I think the auto industry has gotten carried away with safety devices. The more safety devices the heavier the car the heavier the car the more safety devices needed. Bottom line ( NO LIFEGAURD ON DUTY ) I don't remember my sport parachute coming with a air bag incase of a double malfucntion. Rick
Speaking of safety devices and parachutes: Did you read about the who guy flew into IMC the other day and became disoriented (haven't we all?), picking up freezing rain and zooming up and down from FL 30 to 120 and finally crashing. He was in a Cirrus, the best plane in theory for this kind of misadventure, with its unique whole-plane parachute.

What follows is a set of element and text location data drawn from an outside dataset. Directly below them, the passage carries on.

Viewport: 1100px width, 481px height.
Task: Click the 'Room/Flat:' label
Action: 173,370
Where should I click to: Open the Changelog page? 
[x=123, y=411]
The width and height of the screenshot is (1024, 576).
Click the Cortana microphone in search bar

Sure, on examining the wreckage they found the plane's parachute deployed, but some miles away. Problem was, as you know the VNE for the Cirrus chute is 133 kts., and they reckon from the radar trace that he was doing at least 170 when he deployed it, so it broke away as it's designed to do in case of accidental deployment in normal flight. He must have had a warm fuzzy feeling as he reached for that lever:
SAVED! But only for a couple of seconds. As we used to say, you can make something fool proof, but not always bloody fool proof.

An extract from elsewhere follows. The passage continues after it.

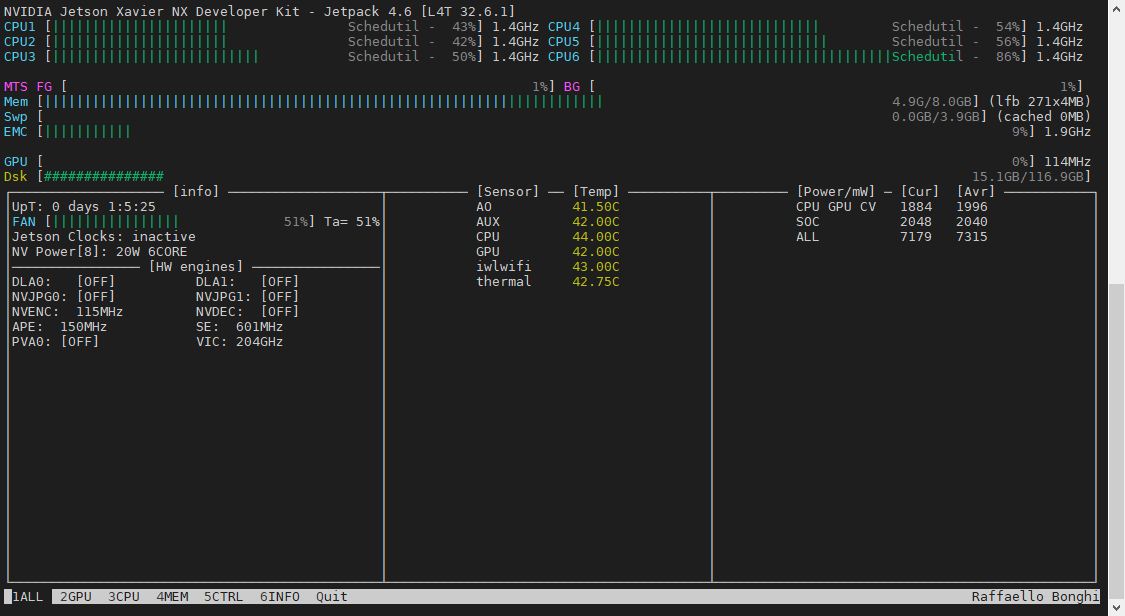Select the 1ALL tab
Screen dimensions: 1125x616
[x=28, y=596]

When I used to sport jump, back in the days when all we had were converted military T28s, the reserve chute had a neat device to deploy itself in the event that the main canopy failed and the jumper was either unconscious for some reason, or just froze in fear. A barometric device sensed when you passed through about 500 feet descending too fast, and the D-ring, one end of which was loaded into a little tube, was ejected by a small .22 blank cartridge, thus opening the pack. I recall that the parachute rigger had to set it up for the pressure altitude at the start of the day's fun. I never saw it operate, and often wonder if it really worked as there was really no way to test it except by needing it, like a fire extinguisher.